PAGE

Got a relationship problem? Jason Godfrey, our man about town, is here to help.
Photography Tan Wei Te art direction Alice Chua styling Violet Foo hair Ashloi, using sebastian professional makeup Keith Bryant lee shirt & sweater Christian Dior main photo getty images
My man has suggested we watch a naughty film during sex. Is he dissatisfied with our private life? And what happens if he starts making comparisons with what’s on screen?
Watching porn while having sex should be fun, a way to spice things up and bring you closer. However, you should never feel pressured into anything, and only partake if you’re comfortable. Discuss his proposition further, and talk about the things you’d like to watch that would turn you on… and turn you off . Your apprehension over being compared to what’s on screen is justifiable, but any mature adult should understand that what you see is not “real life”. Also, your fears could be the same as his, so be sure to pick a film with a ripped male performer(!).
My fiance and I have been together for three years, during which time I’ve kissed a few guys while drunk. Should I admit all?
You shouldn’t be honest. You were drunk, and I’m assuming that kissing weird dudes in bars isn’t your general habitual behaviour. They are stupid things that happened, and as you have no more feelings for these guys, telling your partner only serves you, by making you feel better about being honest. Admitting all will certainly make him question your commitment. Just having this past on your conscience will be punishment enough, so ensure these episodes never happen again, and move forward together.
I have a lot of male buddies, and my new boyfriend forbids me to hang out with them because he believes these men and I have a history. Now he wants to “curate” any guy friend I have. Is he too much?

EXTRACTED INFORMATION
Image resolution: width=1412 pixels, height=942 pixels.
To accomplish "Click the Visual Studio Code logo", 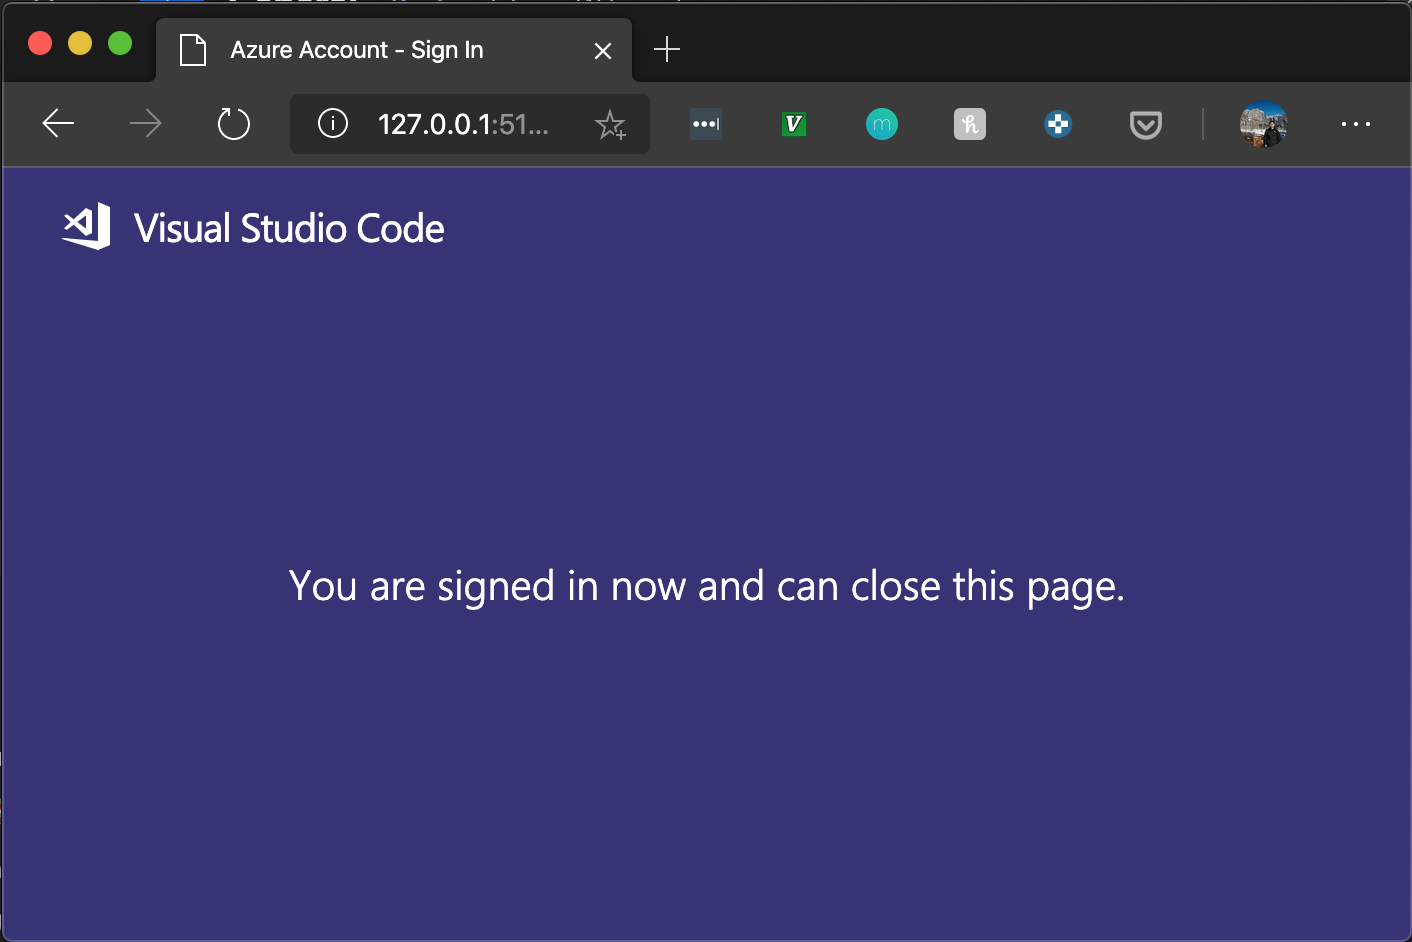I will coord(87,227).
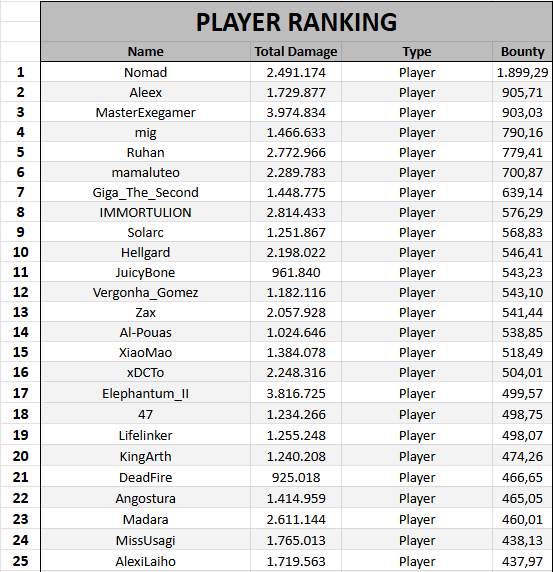This screenshot has width=553, height=572.
Task: Select AlexiLaiho's bounty 437,97
Action: (x=522, y=561)
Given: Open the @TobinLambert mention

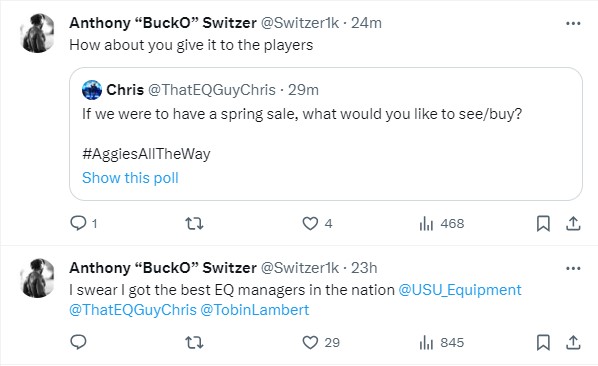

OBJECTIVE
From the advice column, copy everything from "I have a lot" down to "he too much?" without changing a word.

SOLUTION BELOW
I have a lot of male buddies, and my new boyfriend forbids me to hang out with them because he believes these men and I have a history. Now he wants to “curate” any guy friend I have. Is he too much?